Heres a suggestion, why not create *a website designed to brainwash primary and secondary school children into believing that keeping exotics is a good and beneficial thing to do*, packed full of interesting facts, brightly coloured pics, advice on basic care of basic easily kept species. Information for teachers on how to fit it all into the national curriculum and even include some downloadable pdf lesson plans?

Bit extreme though brainwashing kids! too late *the anti's have got there first* - All About Animals

Our school kids are already being taught that keeping a pet reptile will kill them at worst, or at best they will be stuck with a depressed non-moving reptile that would be much happier roaming free through the forests.

Time to redress the balance?
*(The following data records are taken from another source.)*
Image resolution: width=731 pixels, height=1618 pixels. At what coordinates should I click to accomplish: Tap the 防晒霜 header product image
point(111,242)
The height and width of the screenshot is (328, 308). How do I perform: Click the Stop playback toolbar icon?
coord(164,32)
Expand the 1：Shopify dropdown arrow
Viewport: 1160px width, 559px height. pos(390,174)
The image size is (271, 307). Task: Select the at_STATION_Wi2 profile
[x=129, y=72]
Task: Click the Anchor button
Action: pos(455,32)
Any teachers on this site that can provide advice on creating lesson plans? Any body able to write some content aimed at kids? any one able to provide some bright professional pics? Any one willing to give all this info to your kids teachers? or point them in the right direction to find it? Anyone willing to suggest to their kids teachers that perhaps the school pet could be an exotic?
Anyone willing to lend one of their collection out as classroom pet?
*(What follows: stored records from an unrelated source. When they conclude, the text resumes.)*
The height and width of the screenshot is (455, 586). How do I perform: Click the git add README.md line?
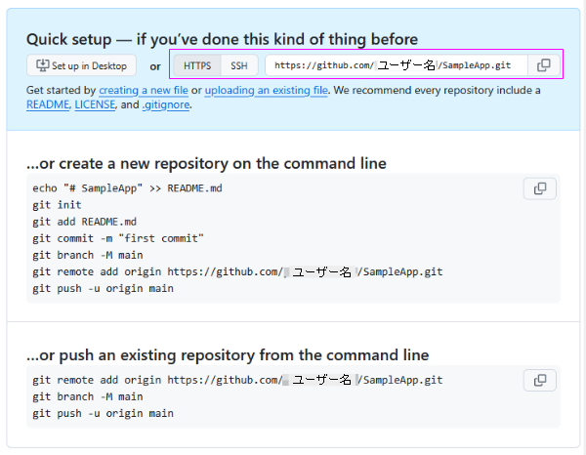pos(84,222)
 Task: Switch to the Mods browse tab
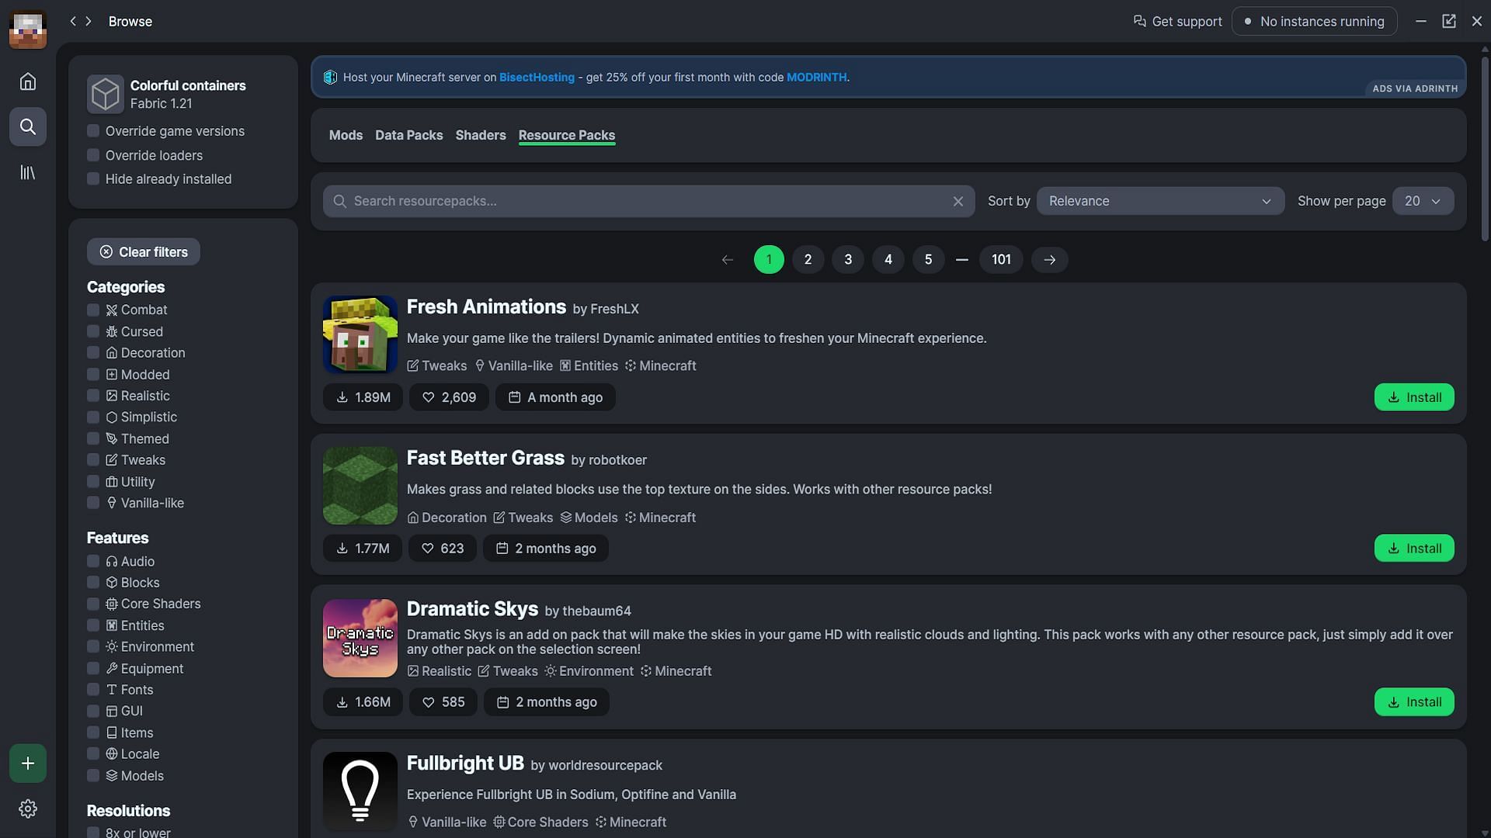pos(346,135)
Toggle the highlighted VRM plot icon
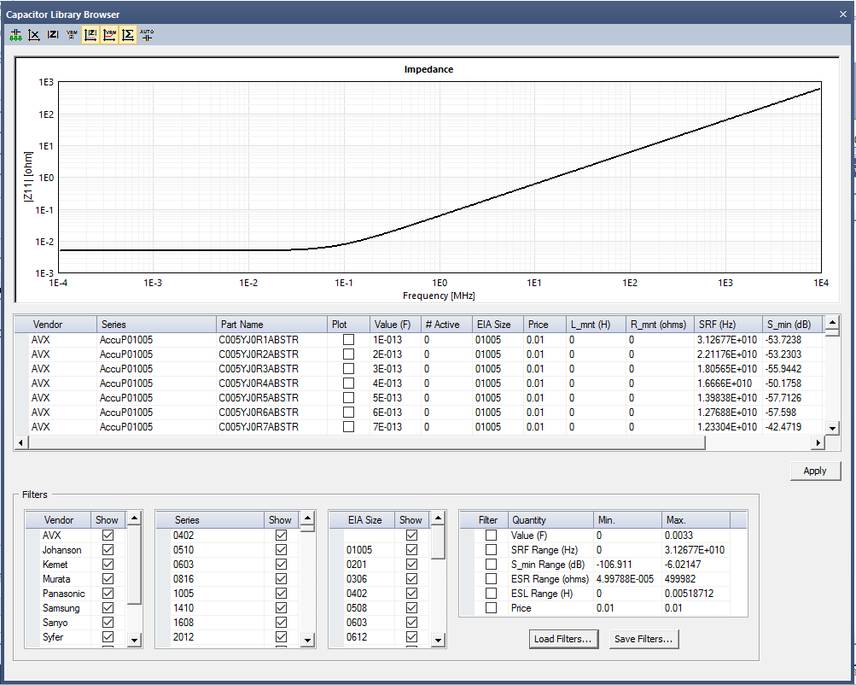 pos(109,35)
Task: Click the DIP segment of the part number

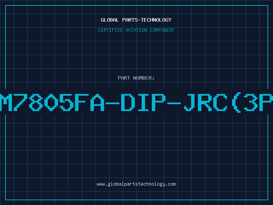Action: pyautogui.click(x=143, y=103)
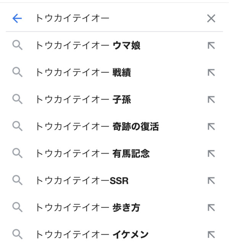Fill query using arrow beside ウマ娘
The height and width of the screenshot is (243, 229).
[x=211, y=45]
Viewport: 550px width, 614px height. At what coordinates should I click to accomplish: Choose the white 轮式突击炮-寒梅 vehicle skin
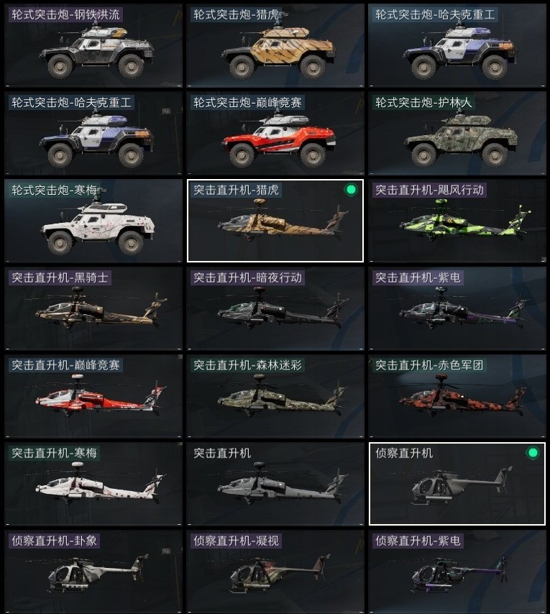93,221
The future of the hobby is currently being taught that perhaps they shouldnt even entertain keeping an exotic - 10 Years time they will be pet purchasing young adults, 15 years time they are voting adults.


----------



## jamie_coxon (Jul 18, 2007)

Green iguanas also need a lot of care. Many people find out too late that they can't take good care of an iguana. When that happens, many lizards are given away or left outside alone. Iguanas can live for more than 20 years and grow to be 2 metres long! If an iguana is kept in a cage, the cage must be really big with controlled temperatures and a special kind of light called "ultraviolet light". Iguanas also have a very special diet. If they aren't given the right food, they can easily die. Do you think an iguana would rather live in a cage or in the forest?

who in the right mind talks to kids about keeping green iguanas.dont see them even mntioning the starter reps such as leos, corn snakes beardies


----------



## jamie_coxon (Jul 18, 2007)

ha ha "a special kind of light called "ultraviolet light" " whats so special (sp) about uv


----------



## Fixx (May 6, 2006)

jamie_coxon said:


> who in the right mind talks to kids about keeping green iguanas.dont see them even mntioning the starter reps such as leos, corn snakes beardies


I talk to kids about keeping green iguanas when they see ours/find out we keep them, best to catch them young in my book....but then again it's debatable whether I am in my right mind :smile:


----------



## jamie_coxon (Jul 18, 2007)

Fixx said:


> I talk to kids about keeping green iguanas when they see ours/find out we keep them, best to catch them young in my book....but then again it's debatable whether I am in my right mind :smile:


 
yes but you teach them good things about ighgys i should think lol 

i couldnt resist so i posted on that i love mypet thing on that website :lol2:


----------



## charliet (Mar 24, 2007)

"So you see, exotic animals have very special needs that many people dont understand or appreciate. If you are keen to take care of an animal like this, think hard. Be sure that you are considering what is best for your new future friend and not just thinking about what you want. If you do lots of research and your family completely understands and accepts the special care a lizard, turtle or iguana needs, contact your local rescue centre to find out if the type of animal you want is available. If not, why not give a good home to a different kind of animal instead?"

WTF?!:blah:


----------



## LFBP-NEIL (Apr 23, 2005)

I love this bit.....

*Animal Killers Kill People, Too 
*In 1975, Michael Skalel bludgeoned Martha Moxley to death at the age of 15. Before that attack, he beat a squirrel to death with the same kind of weapon and erected the animal's body over a golf hole.........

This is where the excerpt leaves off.